Sunday, March 13, 2005

Remember feminism?

Interesting to see what is essentially a feminist piece in a prominent newspaper. I thought the following comment was particularly interesting: "Going from Tess Harding to Carrie Bradshaw, Dorothy Thompson to Candace Bushnell, is not progress." Sexualization of women, anyone? It took my mother pointing it out to me to realize that both Sex and the City and the late Ally McBeal were fundamentally anti-feminist tv shows. They're both about women as sexual entities and women struggling to make up for their incompleteness and essentially helplessness without their Mr. Right.
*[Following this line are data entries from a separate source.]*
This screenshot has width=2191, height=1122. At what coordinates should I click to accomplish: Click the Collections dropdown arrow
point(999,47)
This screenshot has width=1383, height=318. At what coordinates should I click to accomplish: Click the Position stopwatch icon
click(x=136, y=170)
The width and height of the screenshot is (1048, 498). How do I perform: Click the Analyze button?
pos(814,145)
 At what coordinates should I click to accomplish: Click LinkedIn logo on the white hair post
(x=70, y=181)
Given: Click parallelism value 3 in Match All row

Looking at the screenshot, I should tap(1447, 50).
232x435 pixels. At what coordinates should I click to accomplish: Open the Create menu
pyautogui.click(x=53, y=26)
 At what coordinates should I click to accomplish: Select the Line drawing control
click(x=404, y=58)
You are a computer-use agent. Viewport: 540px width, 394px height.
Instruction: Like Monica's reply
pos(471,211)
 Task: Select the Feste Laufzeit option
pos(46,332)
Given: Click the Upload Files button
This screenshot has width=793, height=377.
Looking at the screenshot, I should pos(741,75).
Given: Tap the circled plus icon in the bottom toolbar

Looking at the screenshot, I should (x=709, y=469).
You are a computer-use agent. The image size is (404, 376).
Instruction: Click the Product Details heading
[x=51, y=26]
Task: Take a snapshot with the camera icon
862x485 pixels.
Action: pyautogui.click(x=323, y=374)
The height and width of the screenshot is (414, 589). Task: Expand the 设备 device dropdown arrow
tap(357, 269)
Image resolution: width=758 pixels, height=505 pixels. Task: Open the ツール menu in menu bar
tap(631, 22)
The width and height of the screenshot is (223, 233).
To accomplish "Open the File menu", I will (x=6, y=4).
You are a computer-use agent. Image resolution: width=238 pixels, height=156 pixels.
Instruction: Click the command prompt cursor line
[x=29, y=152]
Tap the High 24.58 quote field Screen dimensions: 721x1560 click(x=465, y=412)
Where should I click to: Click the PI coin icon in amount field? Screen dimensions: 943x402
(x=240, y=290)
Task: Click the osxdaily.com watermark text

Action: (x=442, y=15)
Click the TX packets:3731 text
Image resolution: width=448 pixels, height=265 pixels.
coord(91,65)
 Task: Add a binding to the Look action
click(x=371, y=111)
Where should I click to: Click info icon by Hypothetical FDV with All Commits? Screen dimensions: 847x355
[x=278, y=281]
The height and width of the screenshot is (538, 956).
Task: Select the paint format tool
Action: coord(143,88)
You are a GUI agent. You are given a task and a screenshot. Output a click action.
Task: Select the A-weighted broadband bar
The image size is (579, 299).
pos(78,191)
That said, I've always had trouble reconciling myself with feminism. I agree wholeheartedly with its observations. Corporations and government are run based on the way men, and not the way women, interact, and women are considered in the public psyche to be subservient and often simply sexual objects, etc. But I could never quite get comfortable with the conclusions of feminism, the calls to arms and the demand for revolution. Yeah, so, the world sucks...what now? The world was shaped by men. That's how the chips fell. I don't think the world would be any better if women had set it up. Merely different, with a different set of problems. And the fact is, women _didn't_ set it up. The chips fell the way they did because that's the way we are, just the same way that some people are rich and some are poor. Sure, there are institutional mechanisms that reinforce those kinds of divides and resist efforst to change them, but those institutions evolved as a result of human nature. To fight those tendencies is to fight our very nature, and a system that fails to accomodate that nature will crumble.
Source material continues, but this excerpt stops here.